Texte:
● ● ● ● ●
HARRAGAS : Aficionados du Grand Bleu qui estiment qu’il fait mieux vivre dans le ventre d’un requin bleu qu’en Algérie.

HÉRITAGE COLONIAL : Le colonialisme a légué à l’Algérie deux catastrophes dont elle a du mal à se remettre : Étienne Dinet pour la peinture et Enrico Macias pour la musique.

HIJAB ou NIQAB : Impôt de capitation, ou taxe de douane que les femmes et les filles acquittent obligatoirement en voiles et tissus afin de pouvoir accéder à l’espace public.

HÔPITAUX : Pompes funèbres.

HÔTELS : Établissements improbables où l’on peut louer des chambres meublées au bonheur la chance, à tarif journalier, pour passer, à coup sûr, des nuits blanches.

HOURIS : Loto orgiaque et islamique.

IBN ARABI : Philosophe andalou, né à Murcie en 1165, mort à Damas en 1240. L’auteur de "l’interprète des désirs" a été tellement mis à toutes les sauces qu’il représente aujourd’hui un islam new age qui allie merveilleusement Coran et cannabis.

INTERNET : Réseau informatique mondial constitué d’un ensemble de réseaux nationaux, régionaux et privés. L’ensemble utilise un même protocole de communication : TCP/IP, (Transmission Control Protocol / Internet Protocol), mais qui en Algérie se dit TéléChkouPi. (voir ce mot.)

JUIFS : Peuple inconnu, fantasmatique, redoutable et redouté mais aux vertus thérapeutiques miraculeuses. Quand un Arabe ou un musulman souffre d’un problème quelconque de cœur, d’argent, de santé ou de politique, il suffit qu’il en attribue la cause aux Juifs pour retrouver aussitôt amour, richesse, santé et liberté.

KABYLIE : Terre de montagnes densément peuplées, la Kabylie est entourée de plaines littorales à l’ouest et à l’est, au nord par la Méditerranée et au sud par les Hauts Plateaux. La Kabylie est peuplée d’indigènes qui font exprès de parler une langue clandestine, le tamazight. Le pays est réputé pour ses oliviers centenaires, ses grenades lacrymogènes, sa musique envoutante, ses balles réelles, son huile d’olive vierge et ses compagnies nationales de sécurité.

KATEB YACINE : Auteur formidable d’un roman magnifique Nedjma que personne n’a lu.
● ● ● ● ●
Données fournies:
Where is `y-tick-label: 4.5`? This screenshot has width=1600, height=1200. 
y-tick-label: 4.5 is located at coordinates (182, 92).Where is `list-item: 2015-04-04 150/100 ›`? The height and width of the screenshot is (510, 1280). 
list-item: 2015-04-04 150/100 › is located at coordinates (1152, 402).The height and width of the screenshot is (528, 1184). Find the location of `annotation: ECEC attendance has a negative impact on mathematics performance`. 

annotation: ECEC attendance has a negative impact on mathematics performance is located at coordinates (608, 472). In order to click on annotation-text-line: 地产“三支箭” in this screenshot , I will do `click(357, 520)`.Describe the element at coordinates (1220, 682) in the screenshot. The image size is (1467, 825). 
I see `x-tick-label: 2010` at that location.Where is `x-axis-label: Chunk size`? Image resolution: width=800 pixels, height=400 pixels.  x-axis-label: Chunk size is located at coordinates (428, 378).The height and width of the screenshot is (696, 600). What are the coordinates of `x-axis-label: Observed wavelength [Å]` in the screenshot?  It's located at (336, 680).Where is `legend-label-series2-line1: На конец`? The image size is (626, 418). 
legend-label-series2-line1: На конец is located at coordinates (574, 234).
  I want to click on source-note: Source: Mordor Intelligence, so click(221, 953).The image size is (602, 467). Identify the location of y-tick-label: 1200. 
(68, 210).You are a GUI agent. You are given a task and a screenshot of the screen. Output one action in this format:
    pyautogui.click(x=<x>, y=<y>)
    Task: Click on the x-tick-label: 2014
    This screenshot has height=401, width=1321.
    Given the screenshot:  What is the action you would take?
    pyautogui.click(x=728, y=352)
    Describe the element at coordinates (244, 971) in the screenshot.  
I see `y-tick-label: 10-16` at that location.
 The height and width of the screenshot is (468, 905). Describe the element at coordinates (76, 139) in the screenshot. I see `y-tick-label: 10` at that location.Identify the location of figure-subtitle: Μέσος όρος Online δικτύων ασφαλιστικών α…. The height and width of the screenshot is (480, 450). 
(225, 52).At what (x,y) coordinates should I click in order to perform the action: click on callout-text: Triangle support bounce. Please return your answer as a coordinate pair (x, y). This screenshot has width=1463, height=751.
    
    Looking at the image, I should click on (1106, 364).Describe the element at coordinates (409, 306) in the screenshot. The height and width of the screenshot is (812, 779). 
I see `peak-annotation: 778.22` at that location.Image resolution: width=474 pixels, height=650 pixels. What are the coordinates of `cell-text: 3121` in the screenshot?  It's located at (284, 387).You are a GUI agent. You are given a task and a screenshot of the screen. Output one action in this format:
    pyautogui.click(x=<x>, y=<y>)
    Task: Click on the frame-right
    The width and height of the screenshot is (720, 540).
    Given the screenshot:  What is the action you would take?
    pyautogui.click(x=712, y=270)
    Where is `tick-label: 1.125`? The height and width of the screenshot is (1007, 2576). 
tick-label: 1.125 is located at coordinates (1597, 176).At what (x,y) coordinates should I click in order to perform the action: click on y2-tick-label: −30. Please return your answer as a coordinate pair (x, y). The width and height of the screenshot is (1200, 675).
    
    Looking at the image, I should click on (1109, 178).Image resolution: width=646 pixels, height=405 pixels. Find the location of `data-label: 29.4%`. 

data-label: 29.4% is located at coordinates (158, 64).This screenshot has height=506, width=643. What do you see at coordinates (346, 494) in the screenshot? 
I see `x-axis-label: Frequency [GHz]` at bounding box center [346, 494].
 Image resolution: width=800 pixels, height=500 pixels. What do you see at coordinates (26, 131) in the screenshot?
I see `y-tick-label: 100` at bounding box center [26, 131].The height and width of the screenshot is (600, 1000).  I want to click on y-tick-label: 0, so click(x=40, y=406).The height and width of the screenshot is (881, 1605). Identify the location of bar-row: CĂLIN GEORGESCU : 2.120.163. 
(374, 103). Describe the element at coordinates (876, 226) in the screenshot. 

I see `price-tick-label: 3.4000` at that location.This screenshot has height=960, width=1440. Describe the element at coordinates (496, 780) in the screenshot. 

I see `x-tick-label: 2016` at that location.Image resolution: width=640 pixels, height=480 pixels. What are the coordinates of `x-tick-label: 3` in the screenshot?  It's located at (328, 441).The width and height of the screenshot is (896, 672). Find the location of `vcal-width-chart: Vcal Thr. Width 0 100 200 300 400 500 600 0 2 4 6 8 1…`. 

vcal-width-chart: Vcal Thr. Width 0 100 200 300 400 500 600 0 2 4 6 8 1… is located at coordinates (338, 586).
● ● ● ● ●
Série de consignes:
[A] Mettez à jour le dictionnaire satirique depuis « HIJAB ou NIQAB » jusqu'à « Coran et cannabis. » inclus, en remplaçant « nuits blanches » par « nuits agitées ».
[B] Prolongez le dictionnaire satirique à partir du point où il s'arrête, s'il vous plaît.
Les enregistrements proviennent d'une autre source que le dictionnaire satirique.

Résultats obtenus:
[A]
HIJAB ou NIQAB : Impôt de capitation, ou taxe de douane que les femmes et les filles acquittent obligatoirement en voiles et tissus afin de pouvoir accéder à l’espace public.

HÔPITAUX : Pompes funèbres.

HÔTELS : Établissements improbables où l’on peut louer des chambres meublées au bonheur la chance, à tarif journalier, pour passer, à coup sûr, des nuits agitées.

HOURIS : Loto orgiaque et islamique.

IBN ARABI : Philosophe andalou, né à Murcie en 1165, mort à Damas en 1240. L’auteur de "l’interprète des désirs" a été tellement mis à toutes les sauces qu’il représente aujourd’hui un islam new age qui allie merveilleusement Coran et cannabis.

[B]
KHARTOUM : Capitale du Soudan, réputée comme l’un des endroits les plus sinistres de la terre, mais où le peuple algérien a connu le bonheur, lors du match Algérie-Égypte, pour la première et dernière fois de sa vie.

KHOROTO : Signifie littéralement "bluffeur" ou "bon à rien", sobriquet donné par les Algériens aux Algériens, "bande de khoroto", "sale khorotos", "y a khi khoroto", "quel khoroto". Bien entendu toute personne qui utilise cette injure ne se considère pas comme tel.

LA MEILLEUSE : Adjectif qualificatif algérien. Néologisme inventé pour corriger l’aberration grammaticale de la langue française, un veilleur, une veilleuse, un tueur, une tueuse. La meilleuse est utilisé essentiellement dans cette expression : "Tu connais la meilleuse ?"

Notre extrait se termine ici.